The annual contribution limits in Canadian dollars since 2009 are as follows:
- 2009-2012: $5,000
- 2013-2014: $5,500
- 2015: $10,000
- 2016-2018: $5,500
- 2019-2022: $6,000
Types of Investments Permitted
According to the Canadian government, the following types of investments are allowed in a TFSA:
- Cash
- Mutual funds
- Securities listed on a designated stock exchange
- Guaranteed investment certificates (GICs)
- Bonds
- Certain shares of small business corporations
It’s advisable to consult with a financial advisor or investment specialist to ensure that your chosen investments are permitted within a TFSA.
Pros and Cons of TFSAs
Pros:
- Your account’s earnings grow without being reduced by taxes, and all withdrawals are tax-free.
- You don’t need earned income to contribute to a TFSA.
- Unused contribution room carries over to subsequent years, allowing you to contribute more later.
- Carryovers apply retroactively to 2009 or the year you turned 18 (if after 2009).
- No mandatory withdrawals exist; you can take out any amount without penalty.
- Government benefits aren’t affected by the income you earn or withdraw from a TFSA.
Cons:
- Contributions aren’t tax-deductible.
- Contributions exceeding your contribution room are taxed as long as they remain in the account.
- Contributions made while you’re a non-resident of Canada are taxed at 1% per month until removed from the account.
- If taxes are due, a TFSA return must be filed by June 30 of the year following the taxable event.
- TFSA funds aren’t protected from creditors.
- Income earned within the TFSA doesn’t impact your contribution room for the current or future years.
How to Open a TFSA
Anyone who is a Canadian resident, 18 years or older, and has a valid Social Insurance Number (SIN) can open a TFSA. You can have multiple TFSAs, but the total amount you contribute to all your TFSAs must be, at most, your available contribution room for that year.
To open a TFSA:
- Look for financial institutions offering TFSAs (options include deposit, annuity, trust arrangement, and self-directed TFSAs).
- Apply for an account by providing your SIN, date of birth, and valid identification.

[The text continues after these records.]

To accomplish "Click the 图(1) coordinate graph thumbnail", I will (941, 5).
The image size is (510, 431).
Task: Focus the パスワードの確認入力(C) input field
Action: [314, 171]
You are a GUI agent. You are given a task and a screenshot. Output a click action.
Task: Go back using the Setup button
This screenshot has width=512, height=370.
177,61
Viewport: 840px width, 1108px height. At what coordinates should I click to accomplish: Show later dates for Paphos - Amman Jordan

- Once your account is approved, the financial institution will register it with the CRA as a qualifying arrangement.
- Start funding your TFSA.
Note: Non-residents can open a TFSA, but any contributions made while a non-resident will be taxed at 1% per month until removed from the account.
TFSAs vs. RRSPs
While a Registered Retirement Savings Plan (RRSP) is specifically for retirement savings, a TFSA can be used for any savings purpose. Additionally, TFSAs differ from RRSPs in two key ways:
- Contributions to an RRSP are tax deductible and reduce your taxable income. In contrast, contributions to a TFSA are not tax-deductible.
- Withdrawals from an RRSP are taxed as income, while withdrawals from a TFSA are tax-free.

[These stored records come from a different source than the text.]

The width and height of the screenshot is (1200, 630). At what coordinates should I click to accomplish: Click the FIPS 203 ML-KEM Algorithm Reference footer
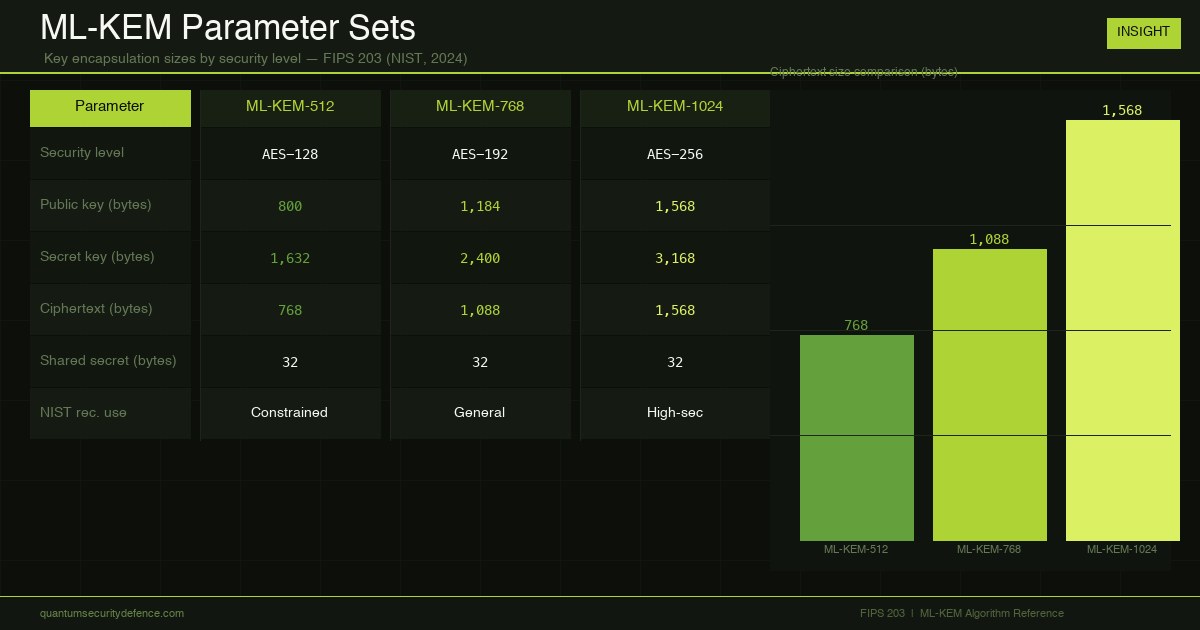[962, 613]
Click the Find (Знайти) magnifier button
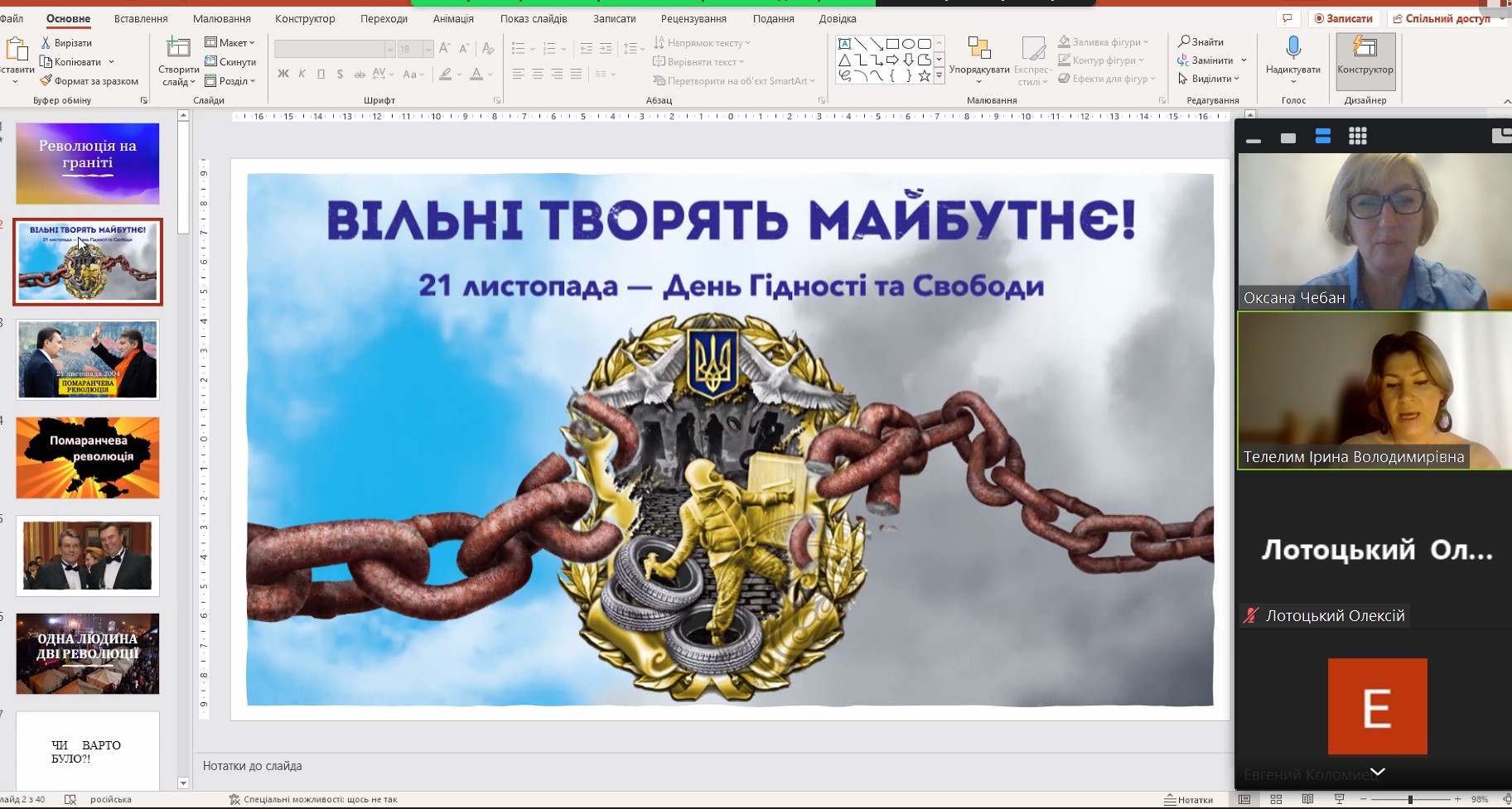 pyautogui.click(x=1201, y=41)
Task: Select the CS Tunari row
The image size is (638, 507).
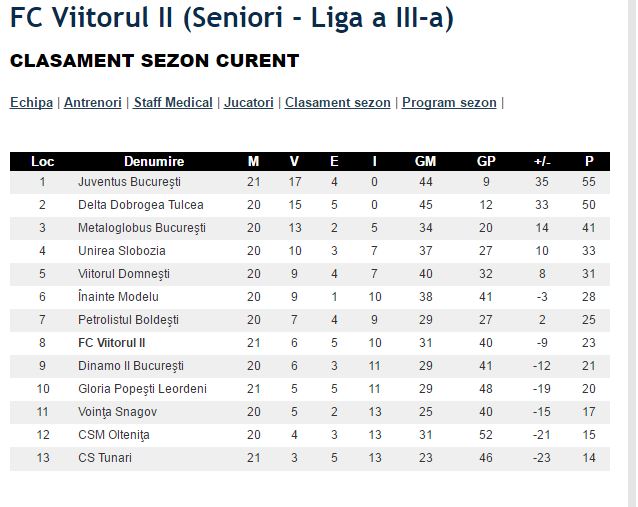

How Does the Tax Advantage of a TFSA Compare to a Regular Investment Account?
Consider two investors, Joe and Jane. Joe deposits C$6,000 into a regular investment account at the start of the year, earning 7% annually. Jane contributes the same amount to a TFSA, gaining 7%. After a year, both accounts grow to C$6,420. However, Jane can withdraw the full C$6,420 tax-free, whereas Joe would owe taxes on the C$420 earned.
Are Contributions to a TFSA Tax Deductible?
No, contributions to a TFSA are not tax-deductible. Your deposit money has already been taxed, so contributions don’t reduce your taxable income. However, with few exceptions, all withdrawals from a TFSA are entirely tax-free.
What Is the Early Withdrawal Penalty for TFSAs?
There is no penalty for withdrawing money from a TFSA. This flexibility is one of the main advantages of TFSAs, allowing you to withdraw funds at any time without incurring penalties.
The Bottom Line
Tax-Free Savings Accounts (TFSAs) offer a valuable opportunity to save and invest for any purpose, with account balances and withdrawals growing tax-free. Furthermore, TFSAs allow account holders to carry over unused contribution room to future years and add withdrawn amounts to the account the following year. This gives savers even more opportunities to build their account value over time.